▸ **Work to do**:
Rewrite every line of the material below as a Markdown table with two columns, Row and Line text. Number the rows in order, skip blank lines, and leave the pictures out.

──────────

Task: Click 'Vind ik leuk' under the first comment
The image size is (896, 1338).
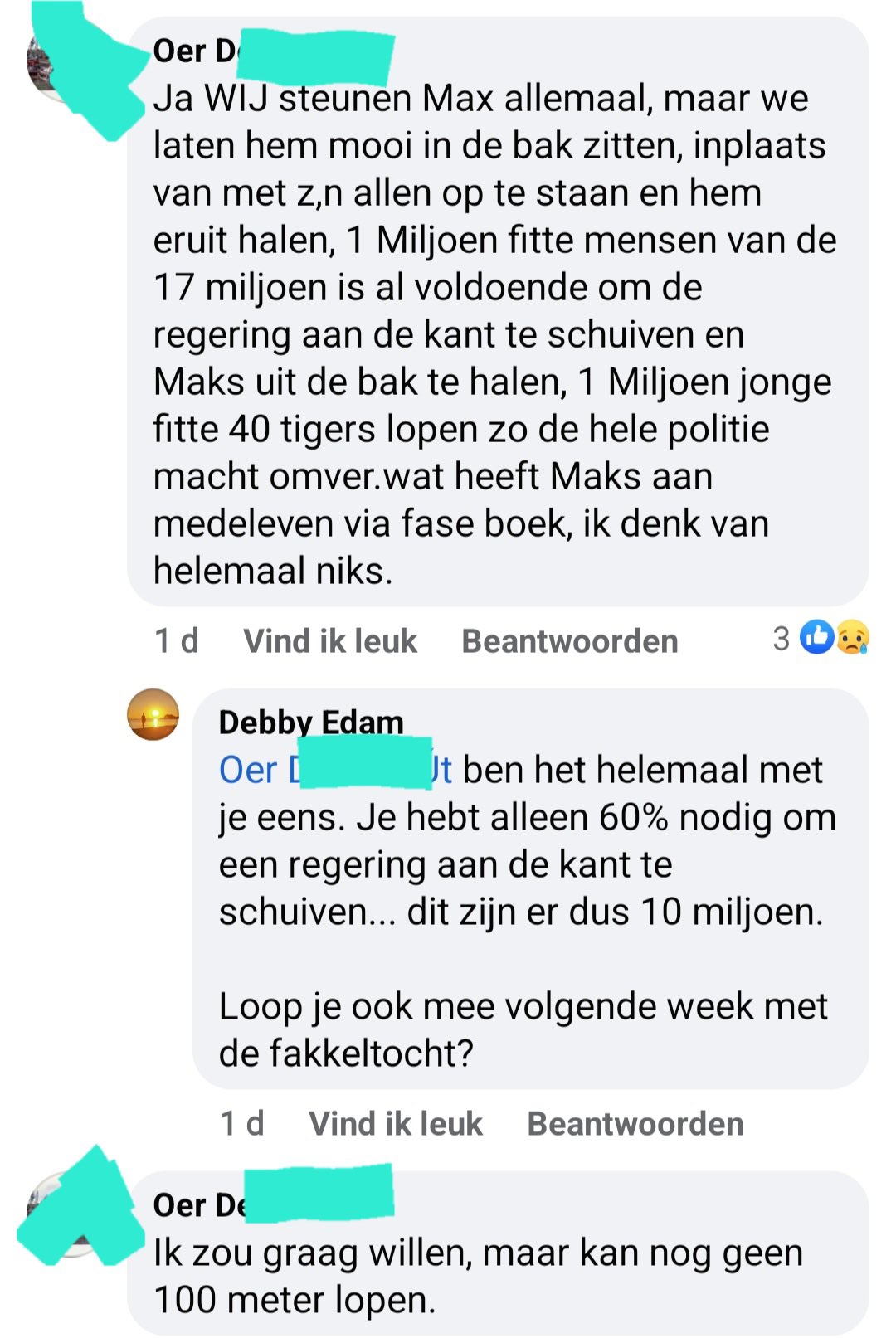Action: click(x=329, y=640)
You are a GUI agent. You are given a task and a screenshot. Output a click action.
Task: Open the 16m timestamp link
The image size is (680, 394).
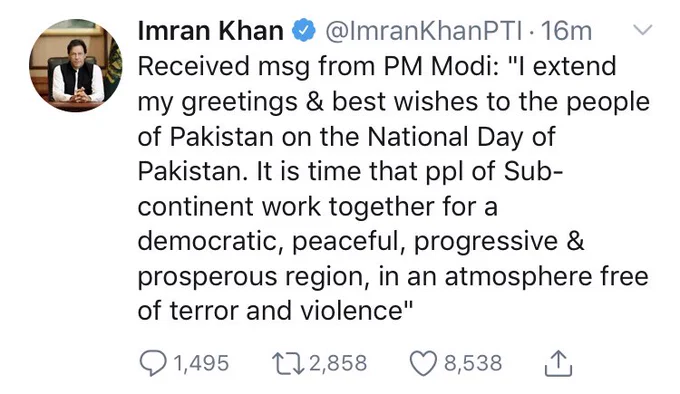tap(566, 31)
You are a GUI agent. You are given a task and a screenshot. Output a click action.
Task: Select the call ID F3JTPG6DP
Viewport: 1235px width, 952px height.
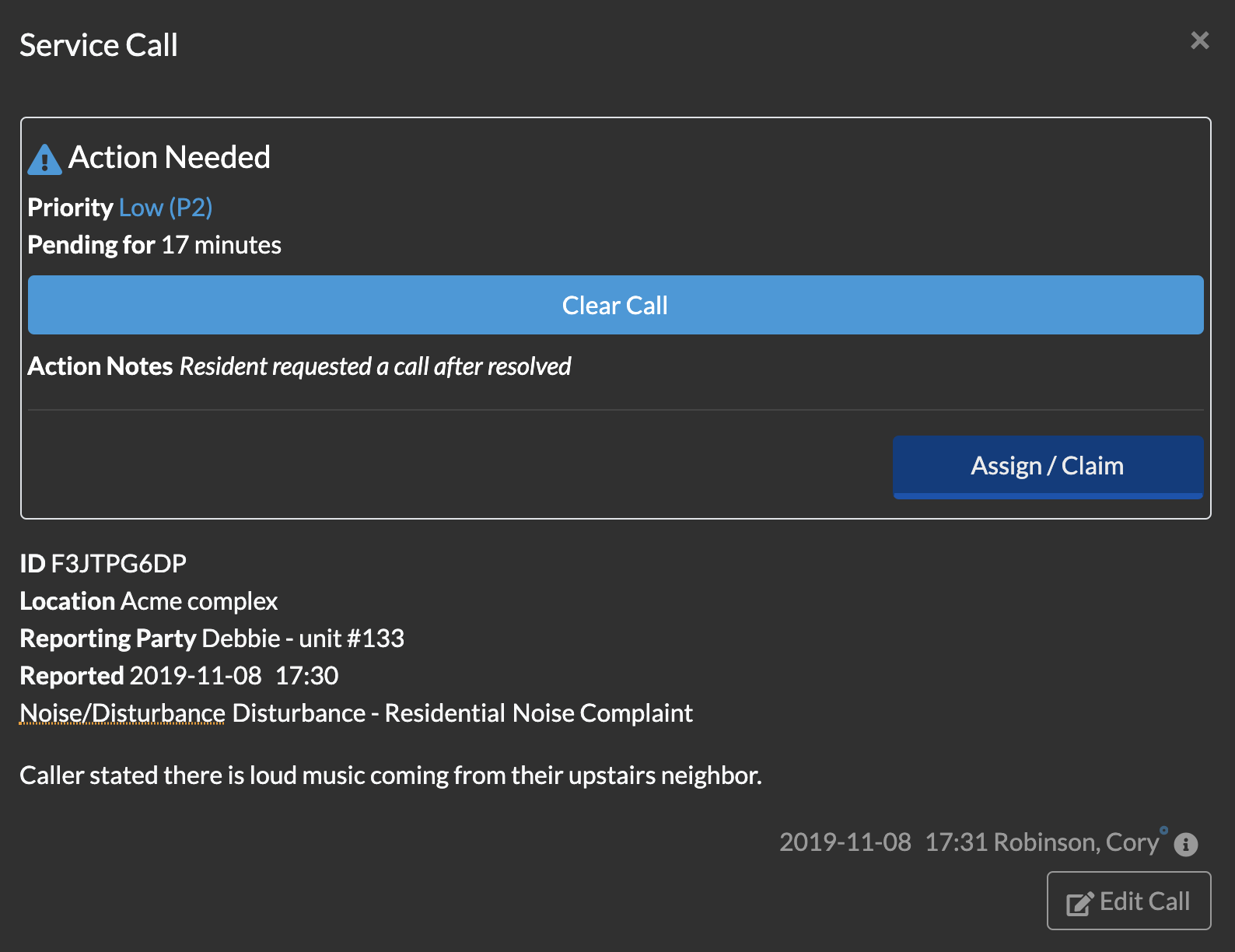click(118, 564)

──────────

▸ **Complete output**:
| Row | Line text |
|---|---|
| 1 | Task: Click 'Vind ik leuk' under the first comment |
| 2 | The image size is (896, 1338). |
| 3 | Action: click(x=329, y=640) |
| 4 | You are a GUI agent. You are given a task and a screenshot. Output a click action. |
| 5 | Task: Open the 16m timestamp link |
| 6 | The image size is (680, 394). |
| 7 | tap(566, 31) |
| 8 | You are a GUI agent. You are given a task and a screenshot. Output a click action. |
| 9 | Task: Select the call ID F3JTPG6DP |
| 10 | Viewport: 1235px width, 952px height. |
| 11 | click(118, 564) |